Divieto d’attingimento sui corsi d’acqua

Diminuisce la portata dei corsi d’acqua nel territorio provinciale e scattano i conseguenti divieti di attingimento. La decisione è scaturita dagli esiti del gruppo di lavoro convocato e coordinato dalla Provincia del quale fanno parte Arpat, associazioni di categoria del mondo dell’agricoltura e polizia provinciale.
In particolare l’Arno a Subbiano ha attualmente una portata di poco superiore ai 500 litri al secondo, l’Ambra a Bucine oscilla tra i 30 e 50, per la Chiana alla Chiusa dei Monaci le letture sono sotto lo zero idrometrico.
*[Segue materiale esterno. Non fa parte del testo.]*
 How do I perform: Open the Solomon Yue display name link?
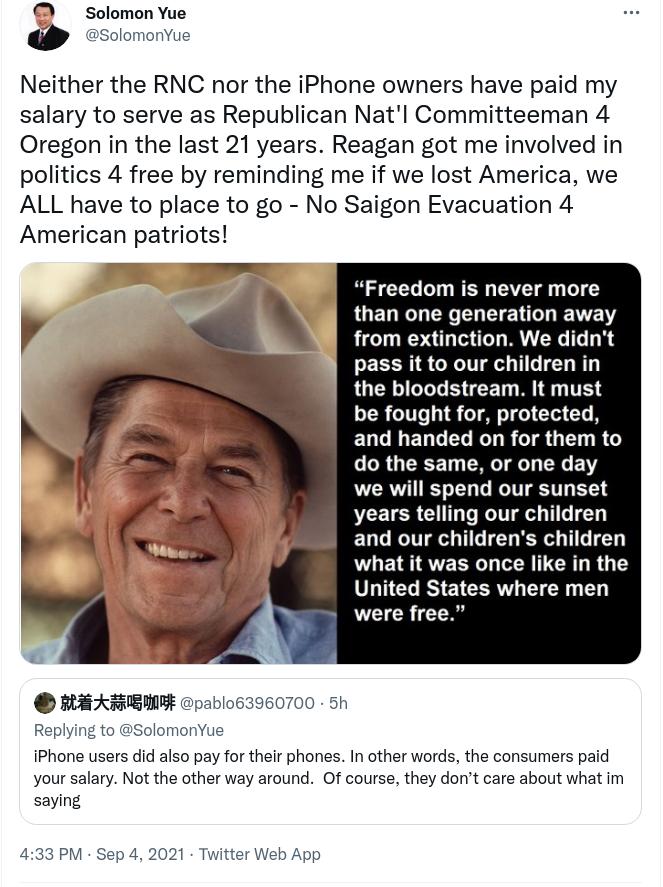136,13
Rilevata dall’Arpat anche la situazione dell’ossigeno nell’Arno con la centrale di monitoraggio continuo di Ponte Buriano, con una forte diminuzione nelle ore notturne e conseguenti effetti sulla fauna ittica con morie di pesci che vivono sui fondali, come è successo a Subbiano nei giorni scorsi.
I sopralluoghi condotti nei vari corsi d’acqua, con fotografie che documentano la situazione, mostrano situazioni critiche generalizzate in tutti gli affluenti principali ma anche nei fiumi principali come nei tratti più alti del Tevere.
In particolare è segnalata la proliferazione di alghe più accentuata rispetto agli anni passati, con manifestazioni anche nei tratti montani dei torrenti e all’interno dei laghetti irrigui.
Visto che le condizioni meteo prevedono per i prossimi giorni il permanere dell’alta pressione, con possibile ulteriore aumento della temperatura, si è deciso per un primo provvedimento di sospensione dei prelievi idrici, concessioni e licenze di attingimento, a partire dalla mezzanotte del 27 luglio fino alle ore 24 del 2 agosto che riguarderà gli affluenti del fiume Arno, il Canale Maestro della Chiana ed i suoi affluenti, gli affluenti del Fiume Tevere ed il Tevere stesso a monte di Pieve Santo Stefano.
Sono esclusi dalla sospensione le concessioni e le autorizzazioni di attingimento per usi idropotabili e civili nella loro totalità, i prelievi da invasi e laghetti irrigui, le concessioni e le autorizzazioni di attingimento con obbligo di rilascio, per usi termoelettrici e per l’abbeveraggio del bestiame ed i prelievi irrigui dal Canale Maestro della Chiana, purché siano effettuati con attingimenti diretti, privi di sistemi di raccolta o deposito intermedi, che alimentino irrigatori ad alta efficienza (a goccia, microirrigatori a spruzzo statici o dinamici, microgetti o simili). Il gruppo di lavoro ha già in calendario la sua prossima riunione per il 28 luglio per valutare l’evolversi della situazione ed assumere eventuali ulteriori provvedimenti.